In the morning, Deena opened her eyes a few minutes after six o’clock. She thought an alarm had gone off, but then she heard someone talking, thought maybe it was a dream. She turned over, saw that he was gone. She realized it was his voice she was hearing. She looked across the room. Justin was on the telephone, speaking quietly.
“All right,” he was saying. “You be careful. If you can get what I asked for, that’s great. But don’t do anything if it’s too risky. Do you understand?” He listened for a moment, then said, “Okay. Thanks for calling back. If I’m wrong, I’ll let you call me paranoid. I’m sorry I woke you up.”
He hung up, saw that she was awake, smiled, and slid back into bed. “That was Gary. The kid I work with in East End.”
“Do you trust him?”
“I don’t really have a choice right now. People aren’t exactly lining up to help.”
She kissed the corner of his lips. “Has anything else happened?”
“Unfortunately, yes,” he told her. “There’s a warrant out for my arrest. And yours, too.”
“For what?”
“Murder. They’re saying I killed Ed Marion. And that we both killed Susanna Morgan.”
“I don’t understand,” she said.
“Somebody doesn’t want us to get any closer to whatever the hell is going on. And it’ll be a lot harder to get close while there’s a manhunt going on.”
He could feel her tremble as he held her. And he saw goose bumps raise on her arms.
“I’d better go back to my room,” she said. “So I’m there when Kenny wakes up.”

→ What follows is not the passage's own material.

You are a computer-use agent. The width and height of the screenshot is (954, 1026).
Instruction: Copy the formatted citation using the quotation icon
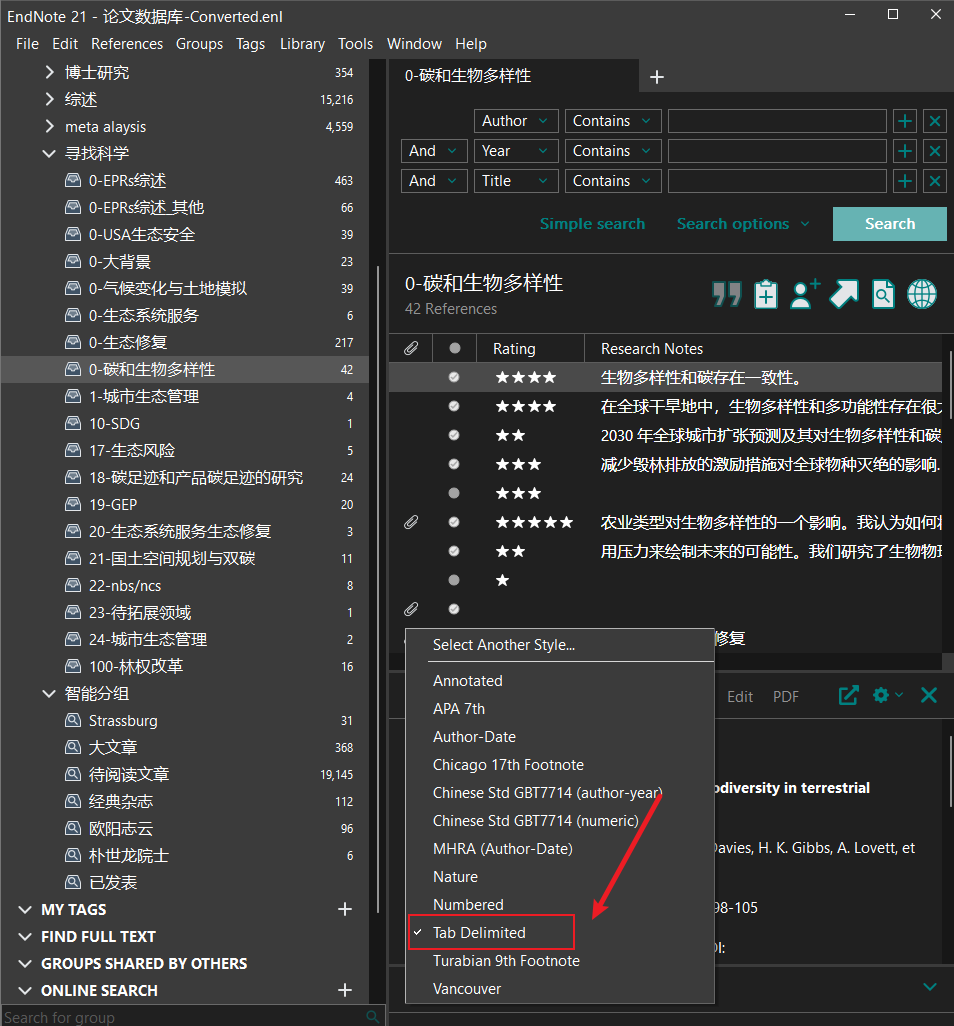(x=727, y=294)
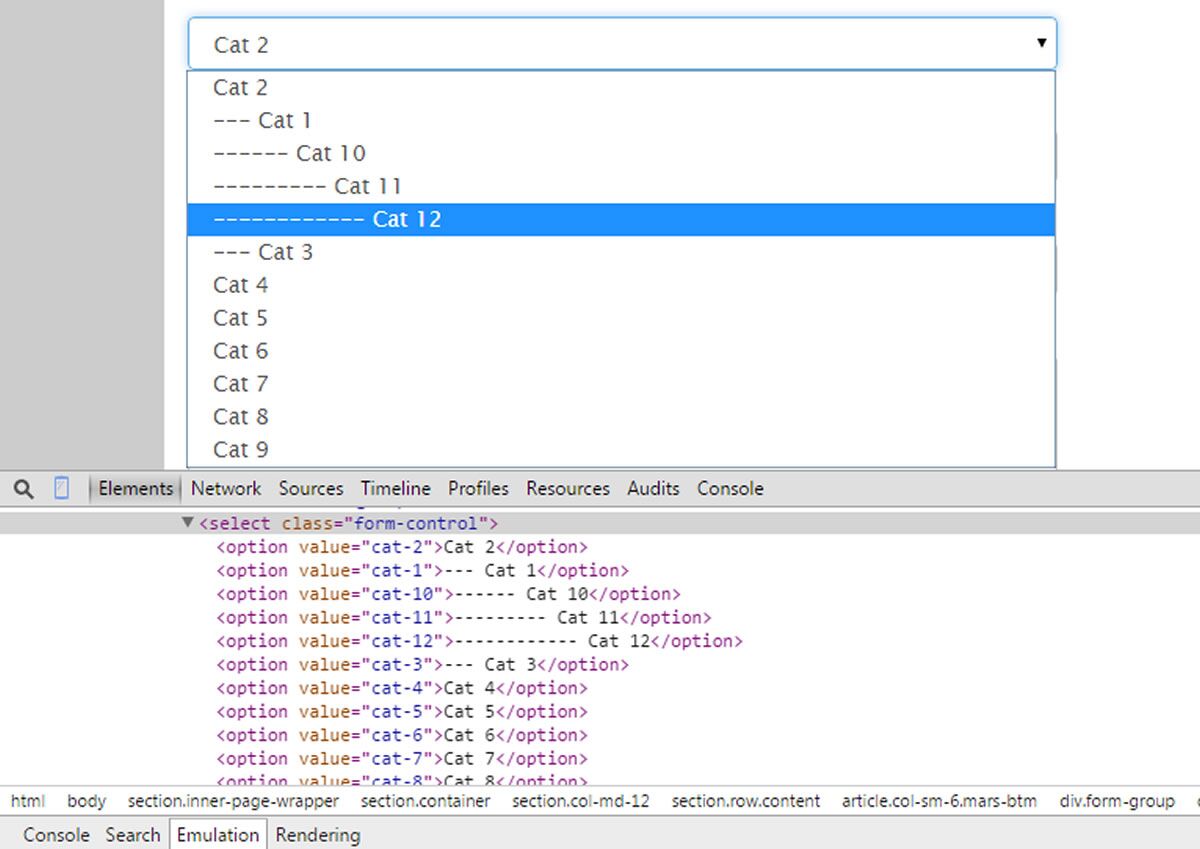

He nodded. Ran his hand through her hair. “I’m not going to let them hurt you,” he told her. “Not you or Kendall. I swear.” “I believe you.” She did her best to smile, and then she said, “Do you really have a plan?”
“Yes.”
“Do you want to tell me what it is?”
“We’re going to Providence,” he said.
She looked surprised. “What’s in Providence?”
“Almost everything we need,” he told her. “At least for now.”